陸上自衛隊 パーフェクトガイド
Gakken


21世紀の陸上防衛力 その組織、装備、機能を最新データと写真で完全図解


 
友人の『渡部龍太』氏が責任監修した解説本 

定価 2100円(税別)



 学研が得意の軍事ムックである。これで陸・海・空のパーフェクトガイドが揃った。この本の特徴は正確な記述(解説)と、美しいだけでなく、ちょっと珍しい写真も掲載されていることだ。真っ先に気がついたのは、「市街地戦闘」訓練(15ページ)である。この訓練が昨年7月に行われて、どのような教訓が得られたかはうすうす知っていたが、実際の写真を見たのは初めてである。訓練はビルや住宅地などの市街地を想定し、潜入した敵工作員を殲滅する想定である。単にビルといっても、廊下もあれば地下もある。トイレや倉庫などの区画をひとつひとつ制圧するのは至難の技である。その間に、敵から弾は飛んでくるし、手りゅう弾も投げられる。それに敵はドアから出入りするだけではなく、各室にある窓からも自由に出入りできる。それにビルには、敵兵以外に一般人がいる可能性もある。市街戦とは相当に難しい戦闘技術なのである。
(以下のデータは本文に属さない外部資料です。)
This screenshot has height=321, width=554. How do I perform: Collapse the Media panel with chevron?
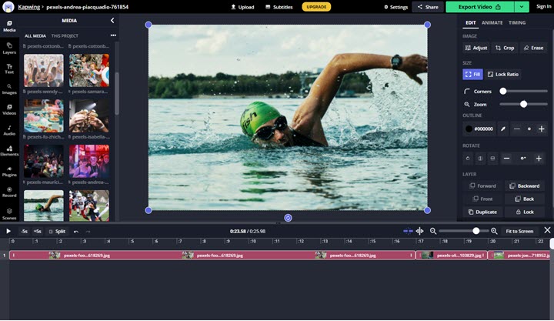point(112,21)
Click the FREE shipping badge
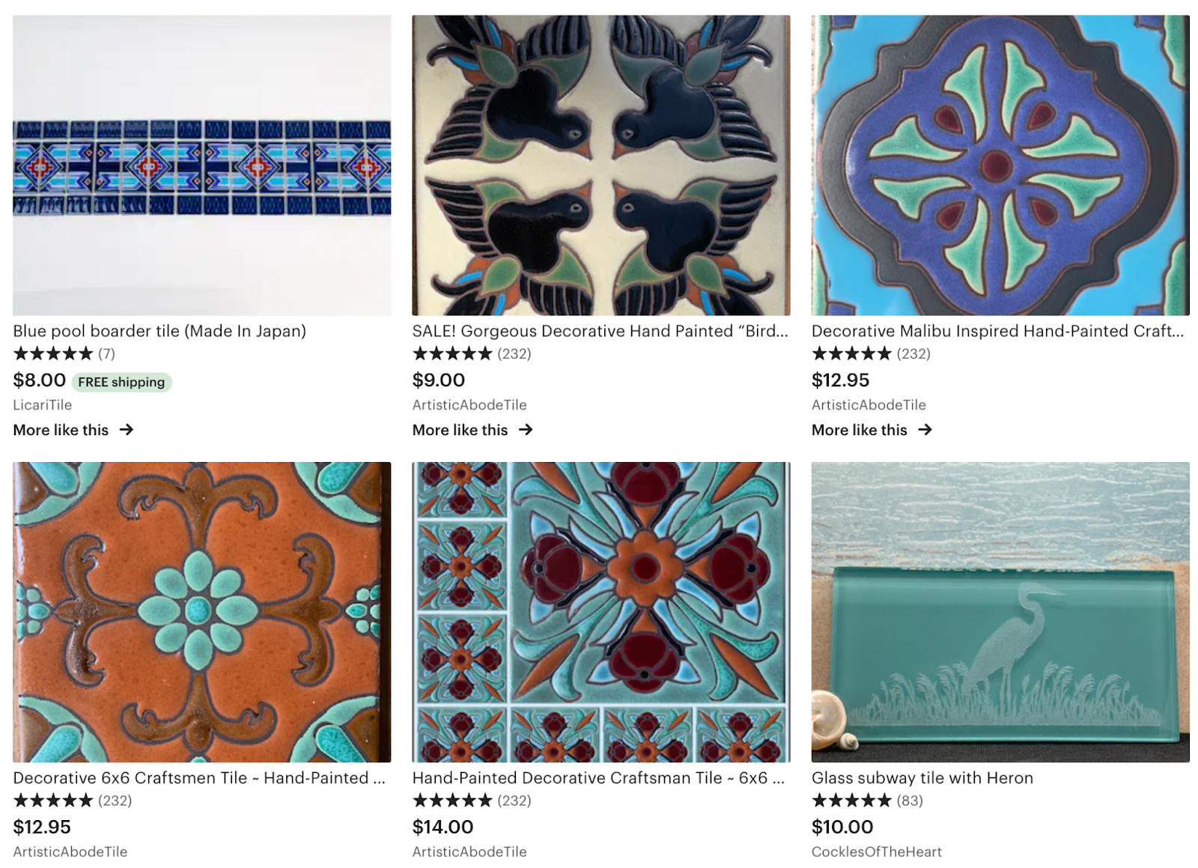Viewport: 1198px width, 868px height. [121, 382]
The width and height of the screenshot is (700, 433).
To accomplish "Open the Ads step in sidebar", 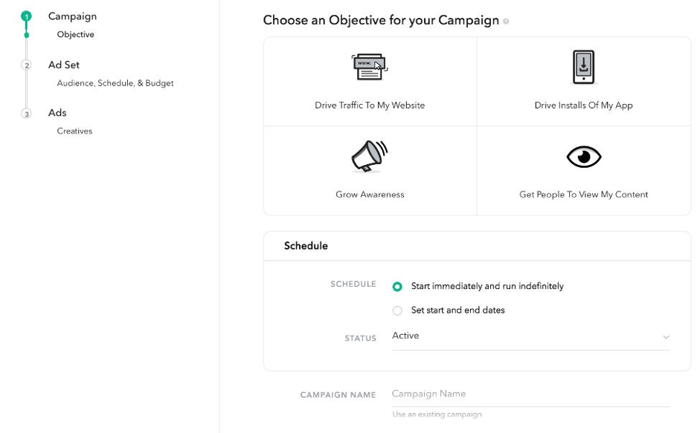I will coord(57,112).
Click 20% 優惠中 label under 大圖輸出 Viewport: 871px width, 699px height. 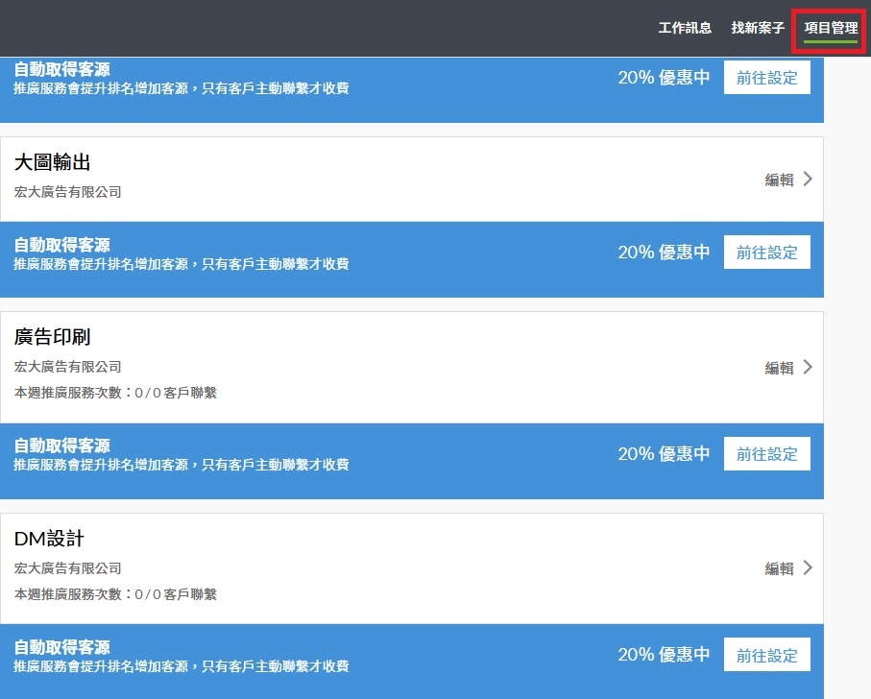pos(664,253)
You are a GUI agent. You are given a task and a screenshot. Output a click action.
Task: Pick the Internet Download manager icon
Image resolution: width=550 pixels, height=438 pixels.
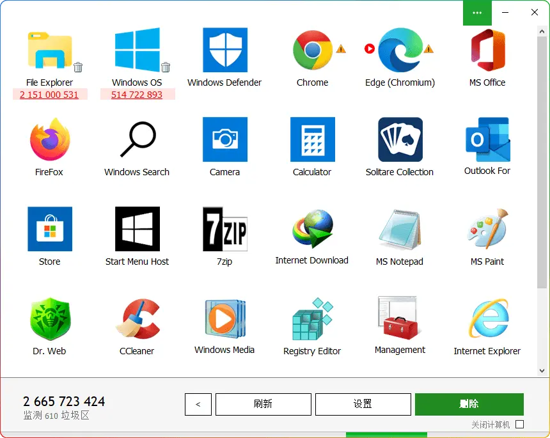point(312,229)
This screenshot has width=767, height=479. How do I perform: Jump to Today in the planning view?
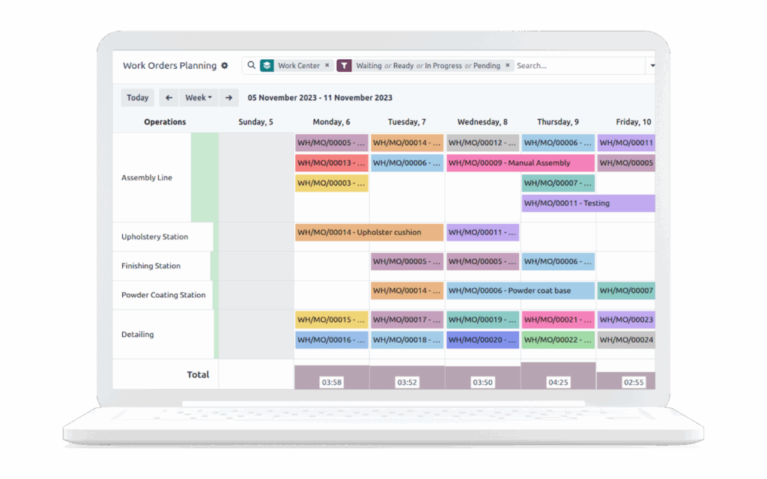tap(137, 97)
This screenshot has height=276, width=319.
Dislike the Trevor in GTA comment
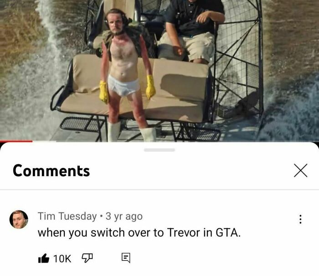[x=87, y=258]
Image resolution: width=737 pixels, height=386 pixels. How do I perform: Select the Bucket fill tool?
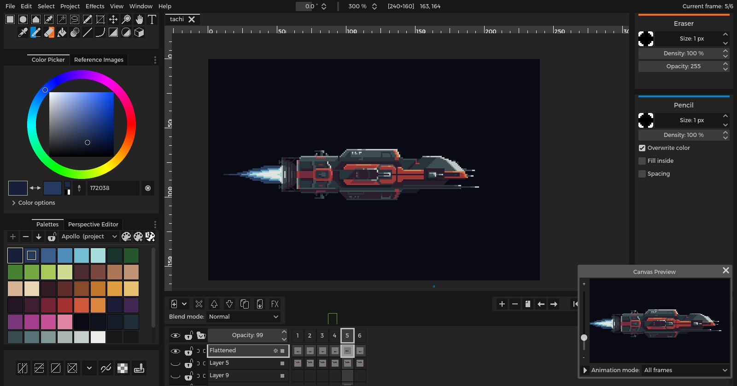62,32
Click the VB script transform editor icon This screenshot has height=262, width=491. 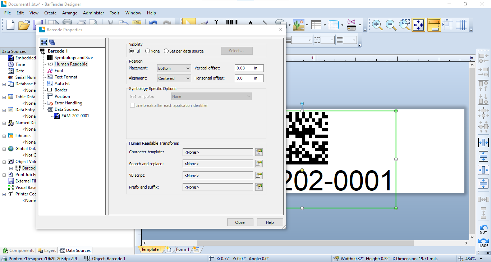[259, 175]
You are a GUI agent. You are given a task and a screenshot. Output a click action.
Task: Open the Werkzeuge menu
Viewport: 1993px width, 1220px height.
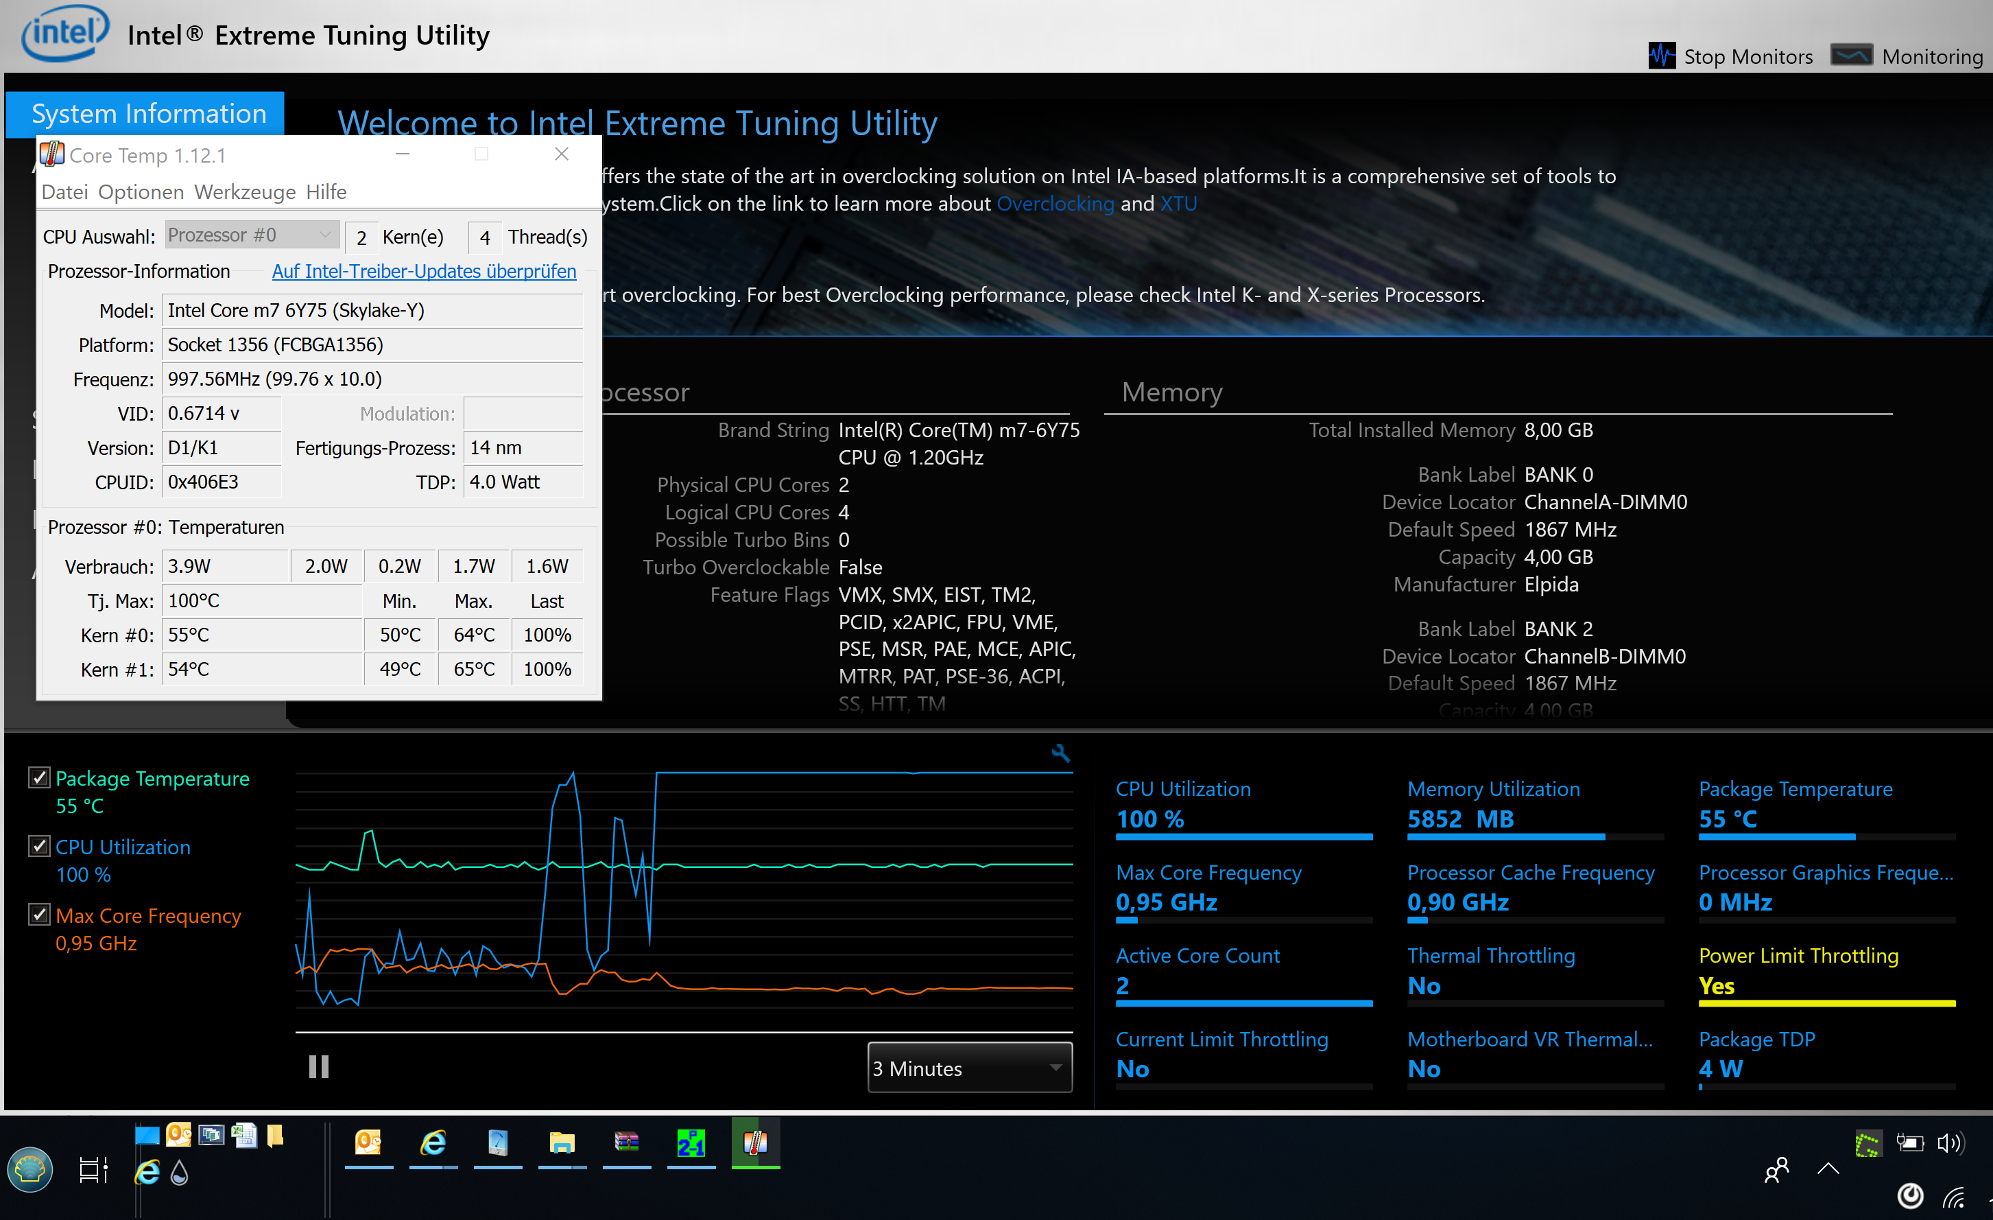coord(245,192)
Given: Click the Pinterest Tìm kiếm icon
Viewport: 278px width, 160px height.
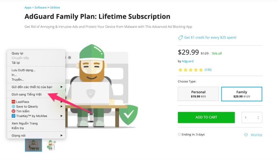Looking at the screenshot, I should click(13, 111).
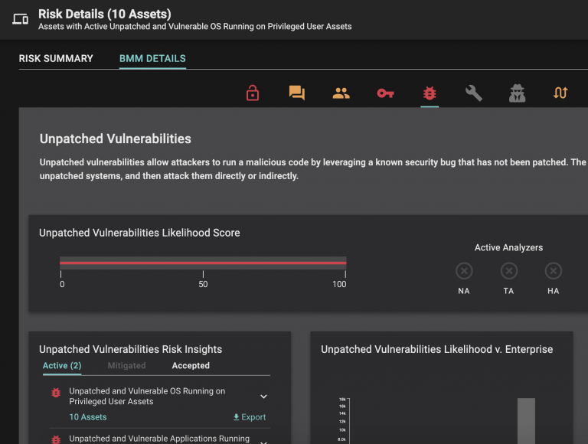Open the red unlocked padlock category
Screen dimensions: 588x444
[253, 93]
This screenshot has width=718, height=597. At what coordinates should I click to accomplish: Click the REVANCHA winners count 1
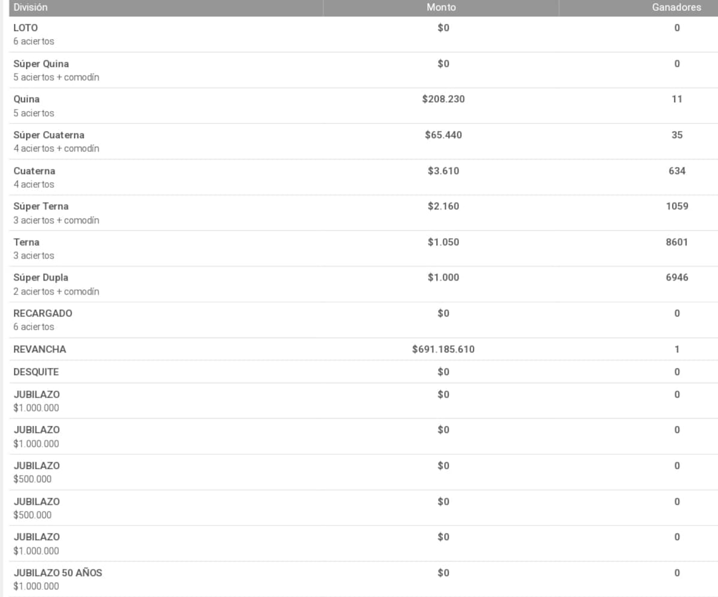pos(677,349)
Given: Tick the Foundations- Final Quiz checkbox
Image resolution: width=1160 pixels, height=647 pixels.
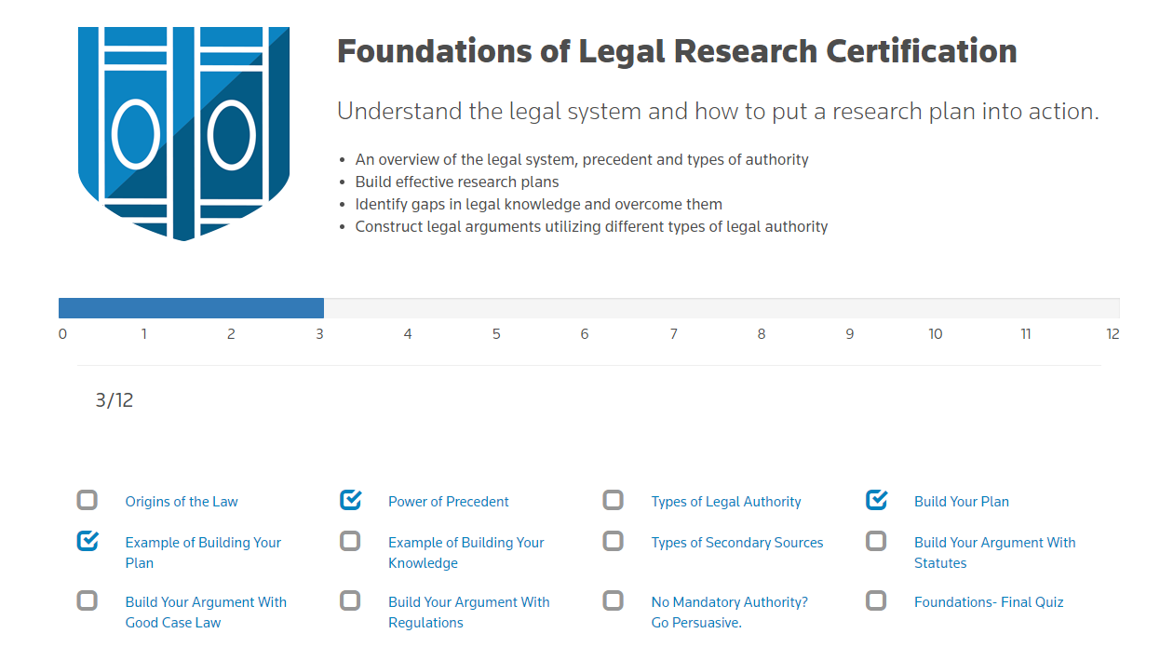Looking at the screenshot, I should (876, 600).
今年12月には、専用の市街戦訓練所が小倉(福岡県)に完成する。

 99式155ミリ自走榴弾砲の写真、新型の軽装甲機動車、2001年から調達が始まる軽対戦車誘導弾(カールグスタフの後継)など、新しく珍しい写真もたくさんあった。

 また歴史年表など、資料的なものも掲載されている。私が自衛隊生徒時代に持っていたM-1小銃は、もう化石のような存在らしく、自衛隊主要装備の変遷表の片隅に載っていた。もし皆さんの中で、自衛隊とはどんな訓練をしているのか、どんな兵器を持っているのか、どんなものを食べているのか、どんな仕事をしているのか。陸上自衛隊にそんな素朴な疑問をもっている人にはお勧めの本である。私もさっそく仕事に役立たせたい。
写真は同誌の表紙と、市街地訓練のページ、それに下段の写真は軽対戦車誘導段である。どうやらこんどは撃ちっぱなし式になるようだ。戦車が戦場を支配した王座をミサイルに奪われることになりそうである。